Another fatal defect in this defense on the ground of forfeiture for the nonpayment of a death assessment within the required time is the failure to prove that the defaulting member had notice that it was due. Proof of notice is essential to sustain such a defense: Bac. Ben. Soc., § 379; Supreme Lodge vs. Johnson, 78 Ind., 110; Aid Soc. vs. Helburn, 85 Ky., 1. The form of notice and the manner of giving it may be determined by the rules of the society, but some form of notice must be given, or there can be no default. The constitution and laws of the supreme assembly recognize this right to a notice of each assessment; and section 2 of law 3 provides that

Each subordinate assembly may, at its option, provide for notification of its members of the assessment calls, which may be by written or printed notice, or by a newspaper containing the supreme secretary's notice, and may be mailed or personally delivered to the members of the assembly.

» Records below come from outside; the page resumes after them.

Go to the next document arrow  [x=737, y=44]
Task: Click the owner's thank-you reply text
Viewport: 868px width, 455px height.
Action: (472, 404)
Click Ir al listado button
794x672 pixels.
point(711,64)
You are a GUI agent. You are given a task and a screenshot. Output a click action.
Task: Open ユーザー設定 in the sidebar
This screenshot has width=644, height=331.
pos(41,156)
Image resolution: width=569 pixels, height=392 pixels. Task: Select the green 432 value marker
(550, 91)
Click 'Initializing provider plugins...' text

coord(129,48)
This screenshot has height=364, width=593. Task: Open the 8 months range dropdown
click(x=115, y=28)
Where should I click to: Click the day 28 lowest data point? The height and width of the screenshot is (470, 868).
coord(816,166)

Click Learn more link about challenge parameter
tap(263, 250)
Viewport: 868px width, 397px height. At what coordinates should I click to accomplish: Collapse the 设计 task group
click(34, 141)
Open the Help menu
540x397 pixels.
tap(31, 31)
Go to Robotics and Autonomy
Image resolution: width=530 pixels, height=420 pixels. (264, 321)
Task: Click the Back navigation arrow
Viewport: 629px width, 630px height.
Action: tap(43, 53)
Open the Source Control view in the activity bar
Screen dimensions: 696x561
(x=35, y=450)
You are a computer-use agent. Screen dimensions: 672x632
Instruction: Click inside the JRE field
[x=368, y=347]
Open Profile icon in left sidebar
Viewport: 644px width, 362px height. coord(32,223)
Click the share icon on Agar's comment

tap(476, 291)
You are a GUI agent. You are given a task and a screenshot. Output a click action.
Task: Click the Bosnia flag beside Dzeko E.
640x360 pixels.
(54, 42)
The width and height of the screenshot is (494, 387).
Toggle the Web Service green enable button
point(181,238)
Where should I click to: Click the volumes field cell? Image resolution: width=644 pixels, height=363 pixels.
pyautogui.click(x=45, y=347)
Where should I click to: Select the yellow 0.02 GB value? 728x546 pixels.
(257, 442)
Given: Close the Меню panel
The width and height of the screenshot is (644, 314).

But there is no evidence whatever that notice of this assessment, default in the payment of which is alleged, was ever given to McDonald, either in writing or by printed notice, or that a newspaper containing the supreme secretary's notice was either mailed or personally delivered to him. There is no allegation of default by McDonald in the payment in due time of any other assessment than the one in question during the almost seven years of his membership in this society, and at the time of his death he continued to hold the benefit certificate originally issued to him by the supreme assembly. In Tobin vs. Aid Soc. (72 Iowa, 261), the court held that "in an action upon a certificate of membership in a mutual aid society, where the society sought to avoid liability on the ground that the member failed to pay an assessment stipulated in the contract, the society had the burden to establish such failure, notwithstanding the plaintiff in general terms had alleged compliance with the contract." The same rule is also stated in Hodsdon vs. Insurance Co., 97 Mass., 144.

There was no error in directing the jury that the defense that McDonald was not in good standing at the time of his death was not made out, and that the contention was not supported by any evidence, and that they need not give the matter any consideration. Having reached this conclusion, it is not necessary to review the remaining assignments of error, for they are only the corollaries of the one last considered, and must fall with it. We find no error in the record, and the judgment should be affirmed.

SUPREME COURT OF OREGON.

BAKER

V8.

STATE INS. CO.*

The property was described in the complaint as lots 27 and 28, block 8, in Harlington addition to Mt. Tabor. There was no such place, but according to the proof they were as numbered in Harlem addition to East Portland.

Held, That the variance was not fatal.

The insured held possession under a contract for a deed which had been fully performed up to date.

Held, That the insured was the sole owner, and the title was in her name within the meaning of the policy.

An erroneous statement as to value of the property unless fraudulent will not vitiate the policy.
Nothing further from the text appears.